(Word and element location data)
⟨

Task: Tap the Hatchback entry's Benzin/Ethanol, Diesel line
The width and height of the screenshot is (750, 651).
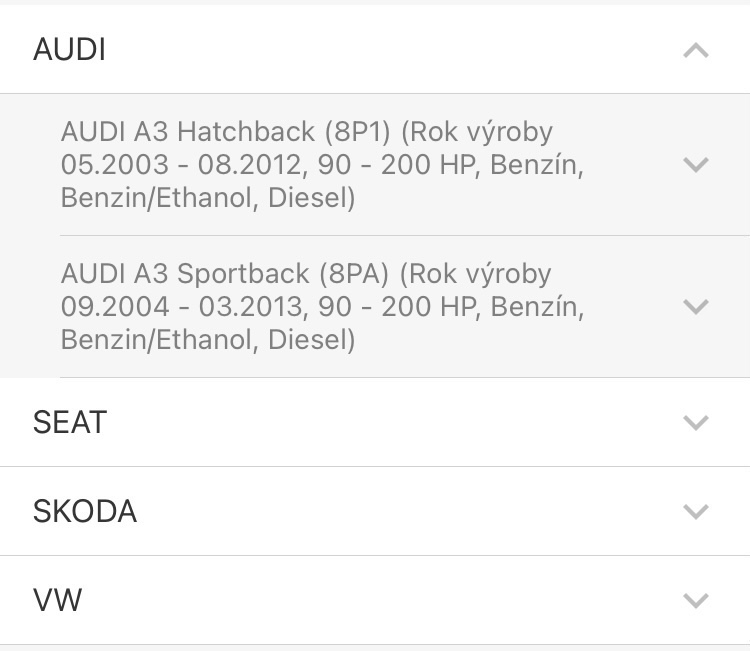Action: pyautogui.click(x=208, y=198)
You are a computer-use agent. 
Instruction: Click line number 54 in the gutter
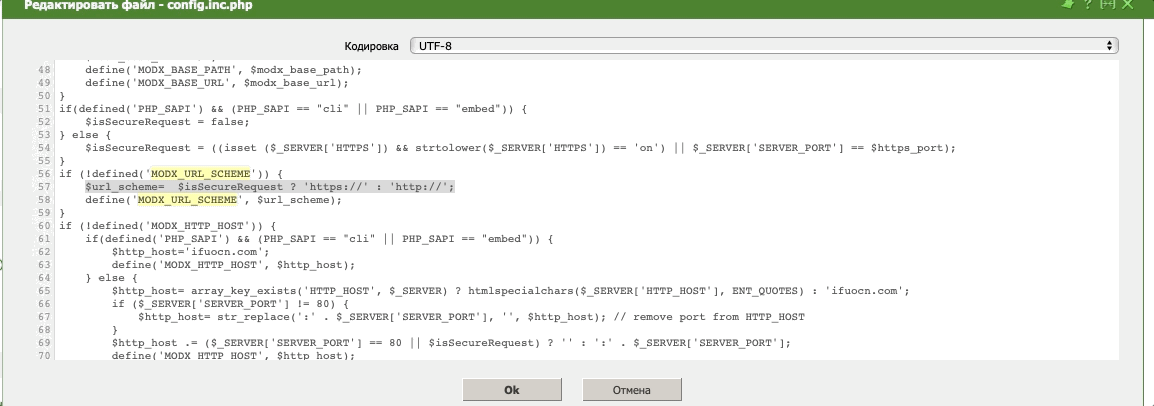point(44,147)
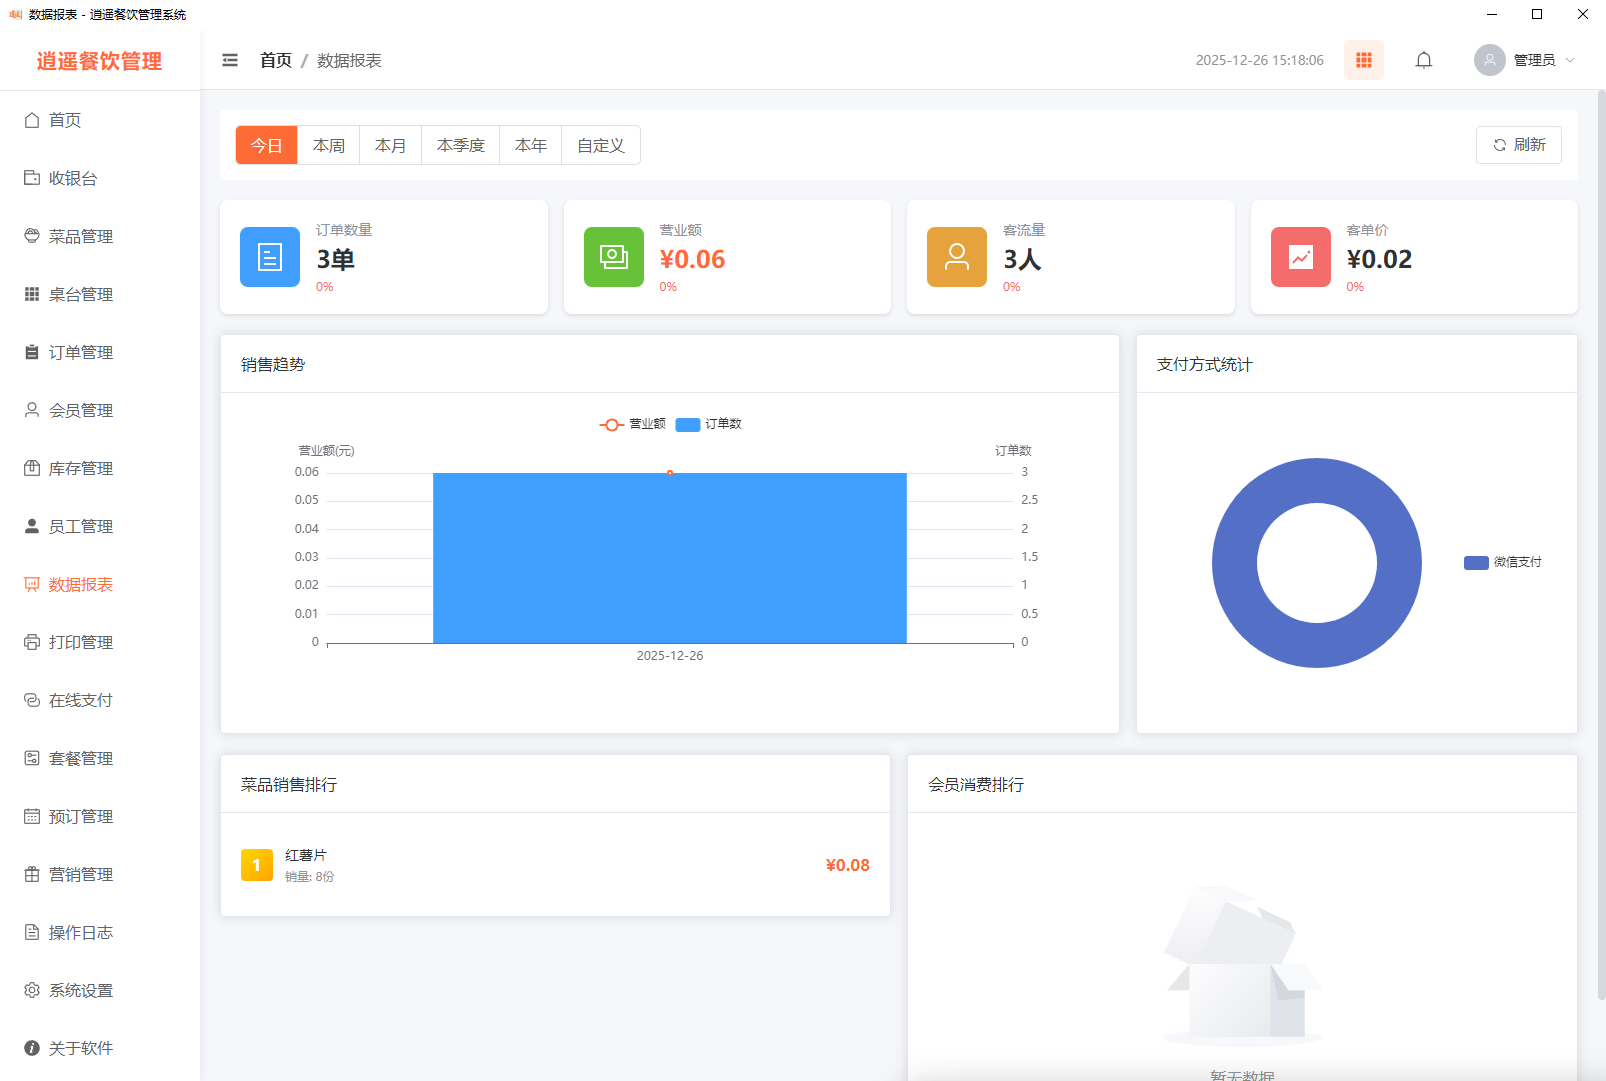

⟩

### EXERCISE AIM
Output every line of the records above as a JSON list of strings, one string per line and no blank lines. Leave the pictures out.

### ANSWER TO THIS PROBLEM
[
  "Task: Tap the Hatchback entry's Benzin/Ethanol, Diesel line",
  "The width and height of the screenshot is (750, 651).",
  "Action: pyautogui.click(x=208, y=198)",
  "You are a computer-use agent. ",
  "Instruction: Click line number 54 in the gutter",
  "point(44,147)"
]